- Exercise directions: Swap "particular element" for "specific element" in the records from the line that contains "Find the location of a" through the line that contains "tab-martial-arts: 武学 is", inclusive. Write out only those lines with nothing else changed, and leave the pictures out.

- Extracted data:

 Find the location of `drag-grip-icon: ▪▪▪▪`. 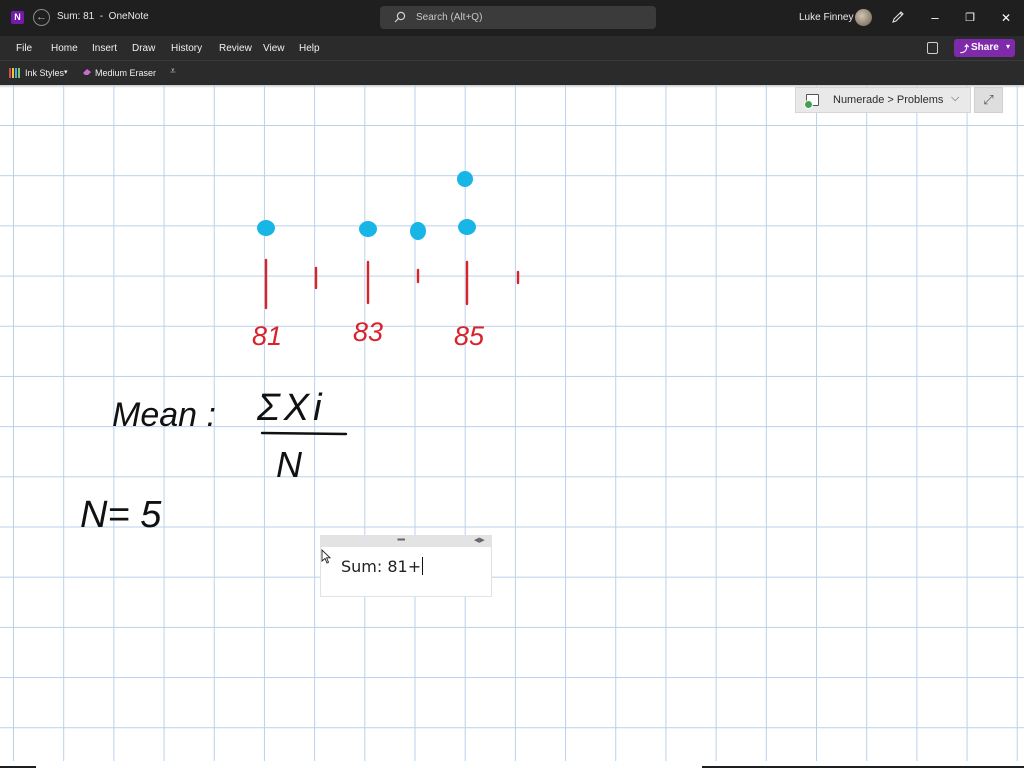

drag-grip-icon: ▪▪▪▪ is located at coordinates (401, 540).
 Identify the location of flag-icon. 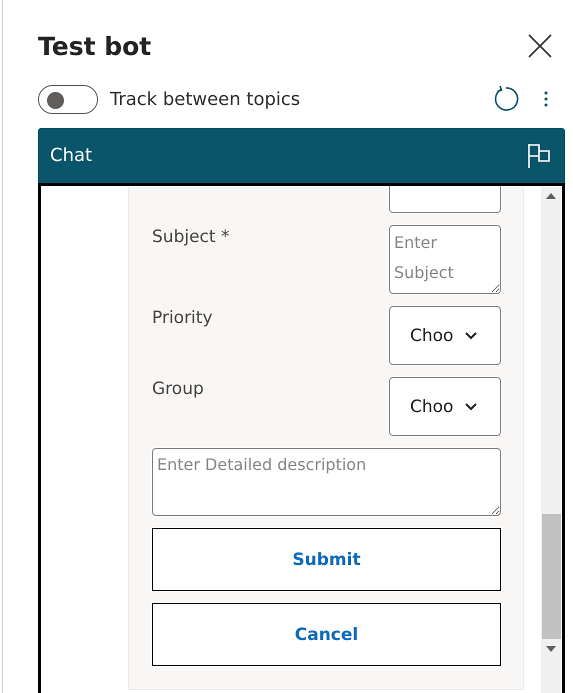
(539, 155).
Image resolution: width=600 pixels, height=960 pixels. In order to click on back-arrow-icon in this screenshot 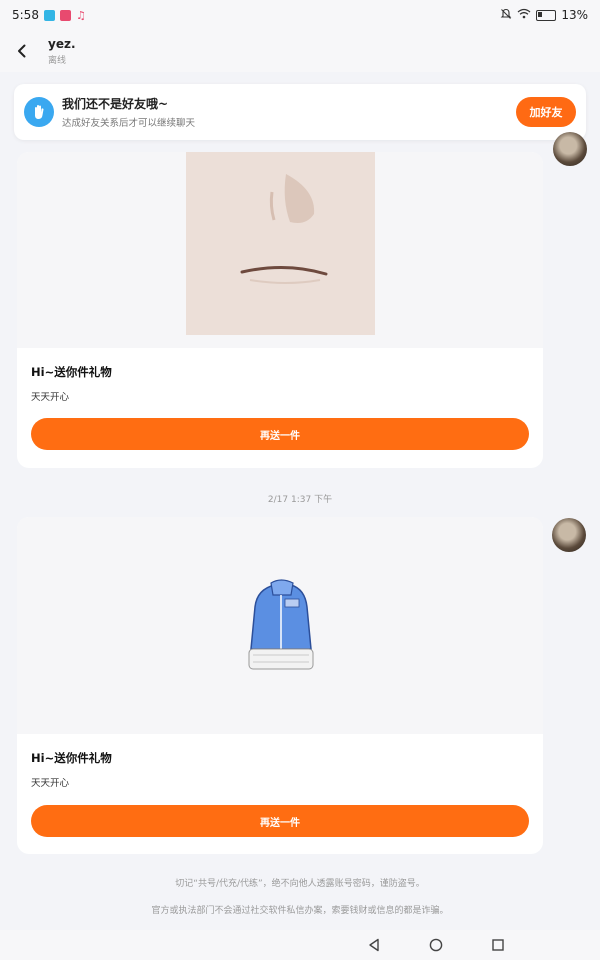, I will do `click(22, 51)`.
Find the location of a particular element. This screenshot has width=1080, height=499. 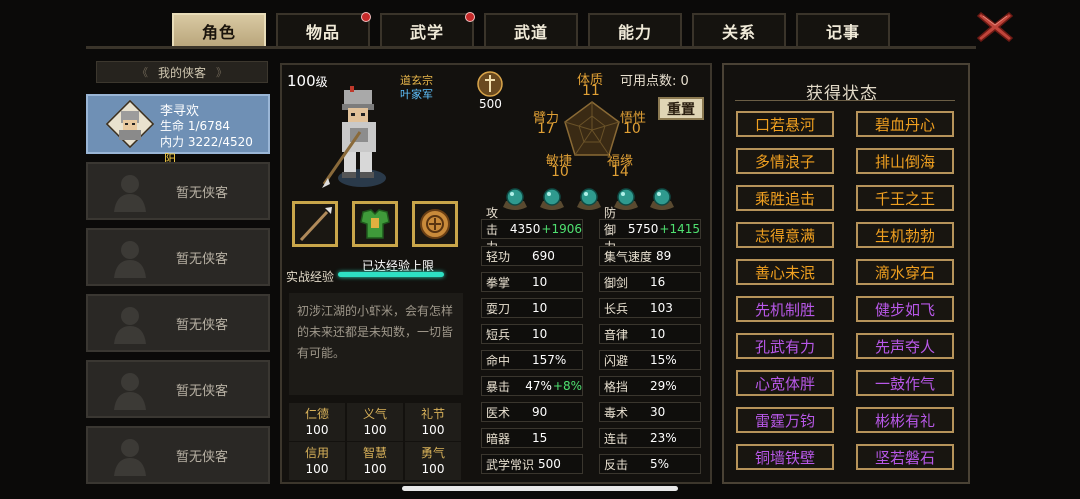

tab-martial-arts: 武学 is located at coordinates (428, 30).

---

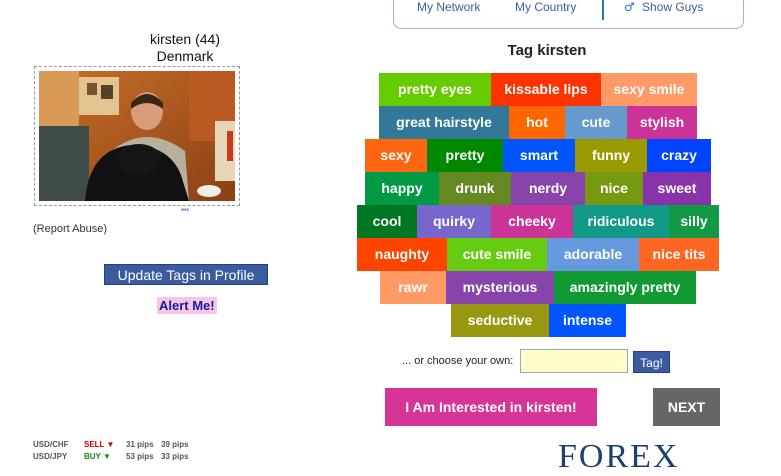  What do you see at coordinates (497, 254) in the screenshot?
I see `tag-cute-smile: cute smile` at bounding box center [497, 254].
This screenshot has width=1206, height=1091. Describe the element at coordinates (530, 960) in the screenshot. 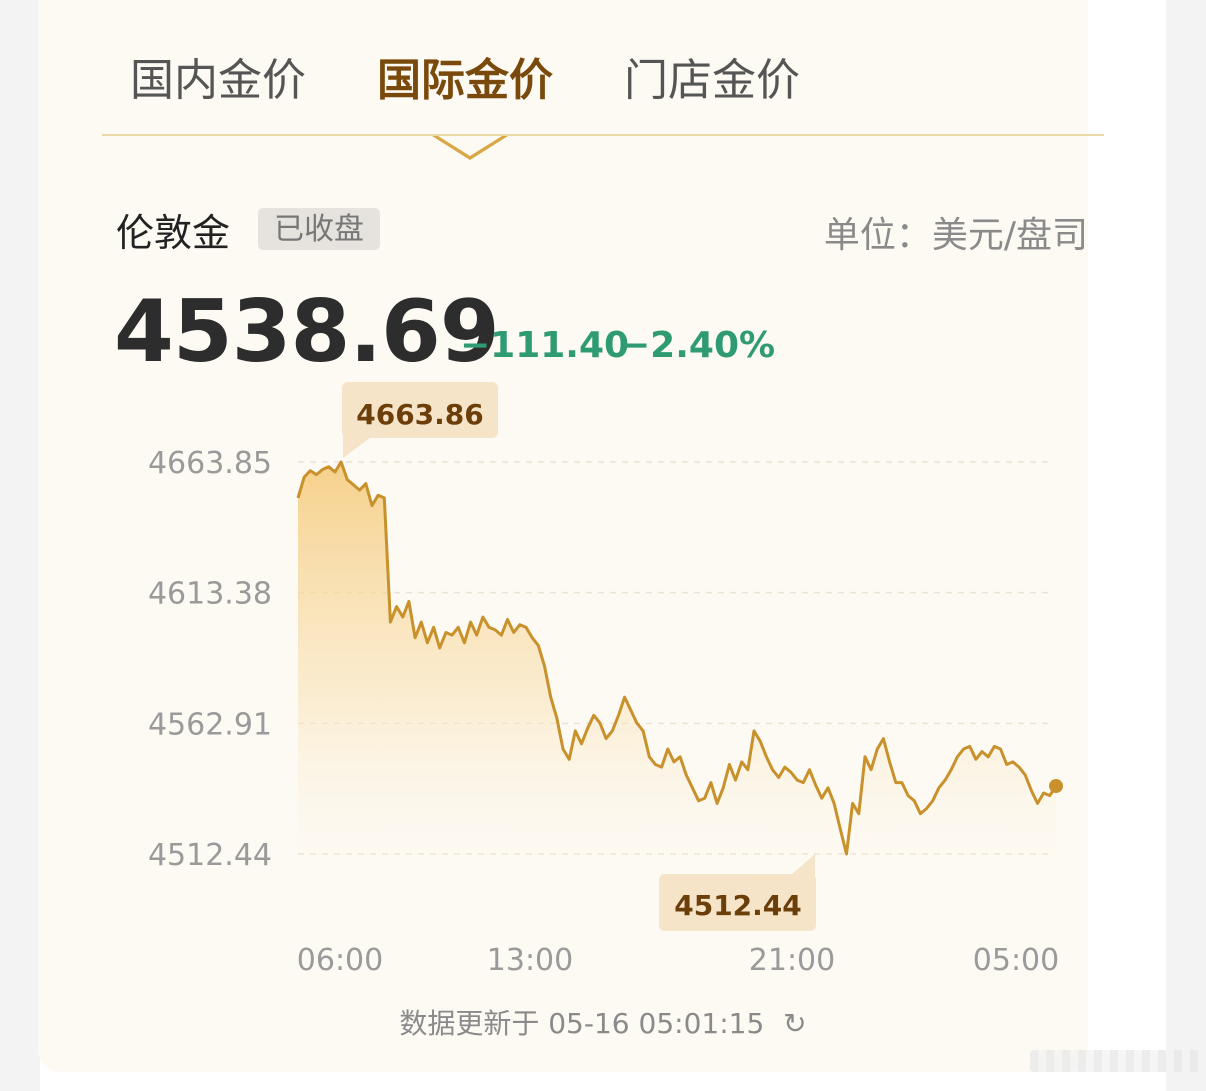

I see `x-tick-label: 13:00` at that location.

- Response for this exercise:
Find the location of a specific element. This screenshot has width=1080, height=499. 

tab-martial-arts: 武学 is located at coordinates (428, 30).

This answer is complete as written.